Visible to the public Biblio

Filters: Author is Onut, Iosif-Viorel  [Clear All Filters]
2017-05-22
Hooshmand, Salman, Mahmud, Akib, Bochmann, Gregor V., Faheem, Muhammad, Jourdan, Guy-Vincent, Couturier, Russ, Onut, Iosif-Viorel.  2016.  D-ForenRIA: Distributed Reconstruction of User-Interactions for Rich Internet Applications. Proceedings of the 25th International Conference Companion on World Wide Web. :211–214.

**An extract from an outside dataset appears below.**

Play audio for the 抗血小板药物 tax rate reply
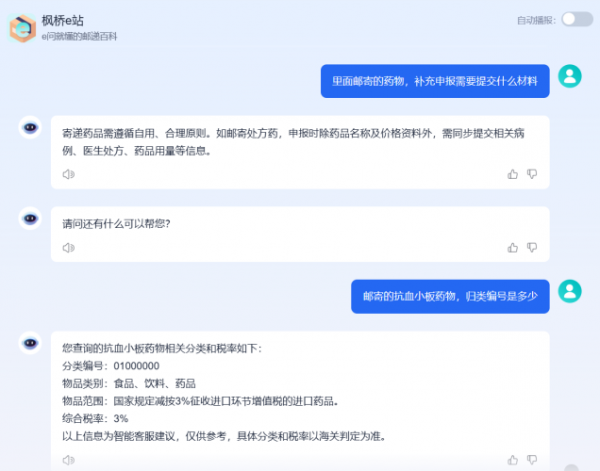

We present D-ForenRIA, a distributed forensic tool to automatically reconstruct user-sessions in Rich Internet Applications (RIAs), using solely the full HTTP traces of the sessions as input. D-ForenRIA recovers automatically each browser state, reconstructs the DOMs and re-creates screenshots of what was displayed to the user. The tool also recovers every action taken by the user on each state, including the user-input data. Our application domain is security forensics, where sometimes months-old sessions must be quickly reconstructed for immediate inspection. We will demonstrate our tool on a series of RIAs, including a vulnerable banking application created by IBM Security for testing purposes. In that case study, the attacker visits the vulnerable web site, and exploits several vulnerabilities (SQL-injections, XSS...) to gain access to private information and to perform unauthorized transactions. D-ForenRIA can reconstruct the session, including screenshots of all pages seen by the hacker, DOM of each page and the steps taken for unauthorized login and the inputs hacker exploited for the SQL-injection attack. D-ForenRIA is made efficient by applying advanced reconstruction techniques and by using several browsers concurrently to speed up the reconstruction process. Although we developed D-ForenRIA in the context of security forensics, the tool can also be useful in other contexts such as aided RIAs debugging and automated RIAs scanning.